* BRIEF *
The lines wanted are those in the data below that include "Full".

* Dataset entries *
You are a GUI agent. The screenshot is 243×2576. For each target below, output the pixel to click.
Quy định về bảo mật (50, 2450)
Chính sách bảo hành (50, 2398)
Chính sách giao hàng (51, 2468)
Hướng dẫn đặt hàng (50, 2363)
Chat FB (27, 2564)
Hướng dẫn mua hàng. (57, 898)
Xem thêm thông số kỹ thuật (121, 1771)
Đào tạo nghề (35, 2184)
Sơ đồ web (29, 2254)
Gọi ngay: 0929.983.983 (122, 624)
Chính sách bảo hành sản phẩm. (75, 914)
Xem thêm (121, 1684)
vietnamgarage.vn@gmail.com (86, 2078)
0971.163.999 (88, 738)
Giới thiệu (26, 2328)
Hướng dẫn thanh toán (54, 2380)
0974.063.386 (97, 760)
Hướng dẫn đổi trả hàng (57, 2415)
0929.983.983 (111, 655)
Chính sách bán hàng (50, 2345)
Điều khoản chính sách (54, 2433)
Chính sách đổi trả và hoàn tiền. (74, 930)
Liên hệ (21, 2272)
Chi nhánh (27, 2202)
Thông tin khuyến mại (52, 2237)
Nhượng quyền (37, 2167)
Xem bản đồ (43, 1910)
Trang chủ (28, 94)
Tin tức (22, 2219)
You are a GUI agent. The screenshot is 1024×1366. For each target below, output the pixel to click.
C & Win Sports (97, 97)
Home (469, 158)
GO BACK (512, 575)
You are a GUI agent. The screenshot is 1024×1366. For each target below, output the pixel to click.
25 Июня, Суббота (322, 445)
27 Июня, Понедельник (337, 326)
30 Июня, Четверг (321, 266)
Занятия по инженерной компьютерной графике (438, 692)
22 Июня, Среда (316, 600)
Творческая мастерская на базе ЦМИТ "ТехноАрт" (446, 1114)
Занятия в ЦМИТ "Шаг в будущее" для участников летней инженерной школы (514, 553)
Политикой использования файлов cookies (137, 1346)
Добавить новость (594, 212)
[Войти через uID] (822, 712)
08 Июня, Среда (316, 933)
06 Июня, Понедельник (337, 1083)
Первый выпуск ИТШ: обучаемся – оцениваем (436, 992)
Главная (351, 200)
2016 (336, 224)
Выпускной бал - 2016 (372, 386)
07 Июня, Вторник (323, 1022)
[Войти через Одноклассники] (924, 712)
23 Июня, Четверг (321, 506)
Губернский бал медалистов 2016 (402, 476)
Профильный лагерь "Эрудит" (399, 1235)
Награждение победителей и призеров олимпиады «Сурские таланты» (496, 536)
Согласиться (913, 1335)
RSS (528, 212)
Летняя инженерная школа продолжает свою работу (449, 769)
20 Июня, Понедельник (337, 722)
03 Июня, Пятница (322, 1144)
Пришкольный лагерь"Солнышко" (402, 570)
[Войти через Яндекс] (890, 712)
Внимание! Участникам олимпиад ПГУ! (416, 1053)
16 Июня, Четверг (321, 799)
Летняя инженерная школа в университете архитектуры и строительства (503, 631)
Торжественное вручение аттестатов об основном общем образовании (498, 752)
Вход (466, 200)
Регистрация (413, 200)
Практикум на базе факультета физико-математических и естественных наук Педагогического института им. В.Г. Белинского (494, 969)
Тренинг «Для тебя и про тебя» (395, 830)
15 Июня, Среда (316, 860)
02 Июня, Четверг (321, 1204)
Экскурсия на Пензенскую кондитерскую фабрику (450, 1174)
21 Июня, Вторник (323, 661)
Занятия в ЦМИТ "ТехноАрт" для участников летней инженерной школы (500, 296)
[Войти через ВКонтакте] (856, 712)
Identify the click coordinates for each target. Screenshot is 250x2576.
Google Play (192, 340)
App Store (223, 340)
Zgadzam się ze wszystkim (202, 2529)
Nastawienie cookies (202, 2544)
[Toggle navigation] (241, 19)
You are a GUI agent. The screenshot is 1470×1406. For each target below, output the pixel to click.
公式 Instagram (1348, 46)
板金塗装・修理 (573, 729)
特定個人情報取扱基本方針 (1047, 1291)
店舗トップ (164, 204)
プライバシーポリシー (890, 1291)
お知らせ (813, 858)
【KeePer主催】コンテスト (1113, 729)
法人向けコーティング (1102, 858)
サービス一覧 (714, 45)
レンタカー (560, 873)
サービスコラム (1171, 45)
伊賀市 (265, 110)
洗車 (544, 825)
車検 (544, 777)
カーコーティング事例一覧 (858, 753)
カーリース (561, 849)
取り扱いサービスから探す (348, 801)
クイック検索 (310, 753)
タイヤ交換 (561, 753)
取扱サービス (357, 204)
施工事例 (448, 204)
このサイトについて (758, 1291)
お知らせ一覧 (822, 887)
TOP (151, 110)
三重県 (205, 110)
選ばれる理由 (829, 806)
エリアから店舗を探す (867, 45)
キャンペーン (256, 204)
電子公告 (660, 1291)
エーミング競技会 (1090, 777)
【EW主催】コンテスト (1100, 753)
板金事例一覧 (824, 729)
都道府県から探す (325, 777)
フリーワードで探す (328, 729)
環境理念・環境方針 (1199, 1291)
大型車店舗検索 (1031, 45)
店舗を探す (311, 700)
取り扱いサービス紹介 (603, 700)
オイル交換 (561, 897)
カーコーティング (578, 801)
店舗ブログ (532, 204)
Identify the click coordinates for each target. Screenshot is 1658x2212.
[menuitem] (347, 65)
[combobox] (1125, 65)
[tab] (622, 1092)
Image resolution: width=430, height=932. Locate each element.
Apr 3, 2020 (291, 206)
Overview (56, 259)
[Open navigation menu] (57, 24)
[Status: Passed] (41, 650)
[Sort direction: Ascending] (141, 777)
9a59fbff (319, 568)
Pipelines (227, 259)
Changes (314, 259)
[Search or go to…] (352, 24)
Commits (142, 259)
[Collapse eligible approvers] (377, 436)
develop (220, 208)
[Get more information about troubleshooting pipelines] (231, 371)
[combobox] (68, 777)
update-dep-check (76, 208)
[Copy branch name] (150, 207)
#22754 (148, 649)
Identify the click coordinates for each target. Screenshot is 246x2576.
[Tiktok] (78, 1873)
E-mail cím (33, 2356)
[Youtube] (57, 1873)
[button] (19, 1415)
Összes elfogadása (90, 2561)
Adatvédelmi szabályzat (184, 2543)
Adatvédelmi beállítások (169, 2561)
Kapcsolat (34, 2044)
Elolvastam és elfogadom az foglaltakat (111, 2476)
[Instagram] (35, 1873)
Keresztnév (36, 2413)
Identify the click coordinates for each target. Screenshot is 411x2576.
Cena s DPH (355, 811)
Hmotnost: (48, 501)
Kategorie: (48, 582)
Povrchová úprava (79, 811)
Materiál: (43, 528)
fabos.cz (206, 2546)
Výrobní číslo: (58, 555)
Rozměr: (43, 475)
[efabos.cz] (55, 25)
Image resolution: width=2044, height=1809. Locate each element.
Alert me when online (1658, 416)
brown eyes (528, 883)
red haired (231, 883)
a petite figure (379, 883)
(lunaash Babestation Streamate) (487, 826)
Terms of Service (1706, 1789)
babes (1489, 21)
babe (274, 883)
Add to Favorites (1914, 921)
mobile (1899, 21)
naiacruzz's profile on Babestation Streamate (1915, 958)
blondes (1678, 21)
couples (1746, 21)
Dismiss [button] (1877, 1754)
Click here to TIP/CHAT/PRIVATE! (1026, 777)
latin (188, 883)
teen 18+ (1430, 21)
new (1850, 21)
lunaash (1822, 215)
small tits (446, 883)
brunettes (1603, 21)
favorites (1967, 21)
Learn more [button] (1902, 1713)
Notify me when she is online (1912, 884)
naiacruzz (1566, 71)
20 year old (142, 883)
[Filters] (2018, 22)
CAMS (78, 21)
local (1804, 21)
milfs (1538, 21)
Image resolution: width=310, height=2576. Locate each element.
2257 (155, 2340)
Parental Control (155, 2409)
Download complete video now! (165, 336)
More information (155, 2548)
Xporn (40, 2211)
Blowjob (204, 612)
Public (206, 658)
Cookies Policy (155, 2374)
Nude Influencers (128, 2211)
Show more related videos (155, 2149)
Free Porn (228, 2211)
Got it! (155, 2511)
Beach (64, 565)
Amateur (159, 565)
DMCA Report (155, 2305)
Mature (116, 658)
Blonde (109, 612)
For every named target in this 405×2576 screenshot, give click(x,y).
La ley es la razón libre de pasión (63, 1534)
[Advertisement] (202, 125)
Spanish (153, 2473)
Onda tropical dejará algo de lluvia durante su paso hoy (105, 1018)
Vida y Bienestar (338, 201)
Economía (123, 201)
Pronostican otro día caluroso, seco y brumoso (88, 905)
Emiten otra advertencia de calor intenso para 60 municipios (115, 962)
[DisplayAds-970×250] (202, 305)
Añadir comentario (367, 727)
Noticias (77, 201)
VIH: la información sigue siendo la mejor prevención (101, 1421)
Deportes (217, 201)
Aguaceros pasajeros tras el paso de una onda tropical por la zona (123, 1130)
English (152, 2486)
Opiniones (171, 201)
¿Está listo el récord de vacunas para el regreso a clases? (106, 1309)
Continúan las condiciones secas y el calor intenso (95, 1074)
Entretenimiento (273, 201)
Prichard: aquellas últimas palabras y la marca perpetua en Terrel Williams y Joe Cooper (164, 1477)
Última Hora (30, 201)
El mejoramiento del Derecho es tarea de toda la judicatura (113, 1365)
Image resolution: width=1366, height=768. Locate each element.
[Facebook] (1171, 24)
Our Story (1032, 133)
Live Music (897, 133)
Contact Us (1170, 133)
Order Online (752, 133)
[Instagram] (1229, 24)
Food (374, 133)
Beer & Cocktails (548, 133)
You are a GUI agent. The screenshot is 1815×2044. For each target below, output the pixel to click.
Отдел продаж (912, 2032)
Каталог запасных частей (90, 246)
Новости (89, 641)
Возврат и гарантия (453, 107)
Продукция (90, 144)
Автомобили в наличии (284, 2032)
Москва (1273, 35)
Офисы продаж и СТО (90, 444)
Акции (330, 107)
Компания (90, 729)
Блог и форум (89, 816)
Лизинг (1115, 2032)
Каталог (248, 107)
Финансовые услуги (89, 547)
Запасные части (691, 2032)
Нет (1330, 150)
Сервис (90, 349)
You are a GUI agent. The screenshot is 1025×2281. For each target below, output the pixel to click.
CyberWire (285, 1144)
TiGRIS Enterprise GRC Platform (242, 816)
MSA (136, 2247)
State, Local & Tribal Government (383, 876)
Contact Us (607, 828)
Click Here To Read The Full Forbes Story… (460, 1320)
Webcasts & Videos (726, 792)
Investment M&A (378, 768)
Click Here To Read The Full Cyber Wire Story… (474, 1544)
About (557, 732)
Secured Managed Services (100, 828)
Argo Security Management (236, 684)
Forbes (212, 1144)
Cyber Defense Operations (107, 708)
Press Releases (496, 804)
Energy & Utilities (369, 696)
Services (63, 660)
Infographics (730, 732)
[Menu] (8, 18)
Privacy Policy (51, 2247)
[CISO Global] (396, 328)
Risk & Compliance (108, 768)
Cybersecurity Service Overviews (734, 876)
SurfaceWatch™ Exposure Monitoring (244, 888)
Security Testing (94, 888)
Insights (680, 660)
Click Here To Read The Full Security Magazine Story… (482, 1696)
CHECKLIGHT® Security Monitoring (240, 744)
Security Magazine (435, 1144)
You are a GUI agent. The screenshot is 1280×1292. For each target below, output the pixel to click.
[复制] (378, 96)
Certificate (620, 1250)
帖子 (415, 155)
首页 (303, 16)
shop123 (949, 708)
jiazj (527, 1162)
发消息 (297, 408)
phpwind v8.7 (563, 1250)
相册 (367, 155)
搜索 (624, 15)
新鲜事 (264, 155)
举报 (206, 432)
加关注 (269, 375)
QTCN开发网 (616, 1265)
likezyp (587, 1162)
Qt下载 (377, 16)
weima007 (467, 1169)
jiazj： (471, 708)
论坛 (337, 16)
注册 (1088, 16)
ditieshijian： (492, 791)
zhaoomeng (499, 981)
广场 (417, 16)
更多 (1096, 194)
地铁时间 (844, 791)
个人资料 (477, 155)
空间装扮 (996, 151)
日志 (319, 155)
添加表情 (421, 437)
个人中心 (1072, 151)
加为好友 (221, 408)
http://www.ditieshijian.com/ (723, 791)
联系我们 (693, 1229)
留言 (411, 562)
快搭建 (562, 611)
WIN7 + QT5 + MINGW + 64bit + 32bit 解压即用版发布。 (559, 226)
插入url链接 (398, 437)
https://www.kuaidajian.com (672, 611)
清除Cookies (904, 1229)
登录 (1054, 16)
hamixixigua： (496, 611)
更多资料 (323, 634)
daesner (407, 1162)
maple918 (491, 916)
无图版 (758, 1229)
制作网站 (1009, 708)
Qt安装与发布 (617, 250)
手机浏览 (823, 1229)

* SOLUTION TO THE PROBLEM *
Click Here To Read The Full Forbes Story… (460, 1320)
Click Here To Read The Full Cyber Wire Story… (474, 1544)
Click Here To Read The Full Security Magazine Story… (482, 1696)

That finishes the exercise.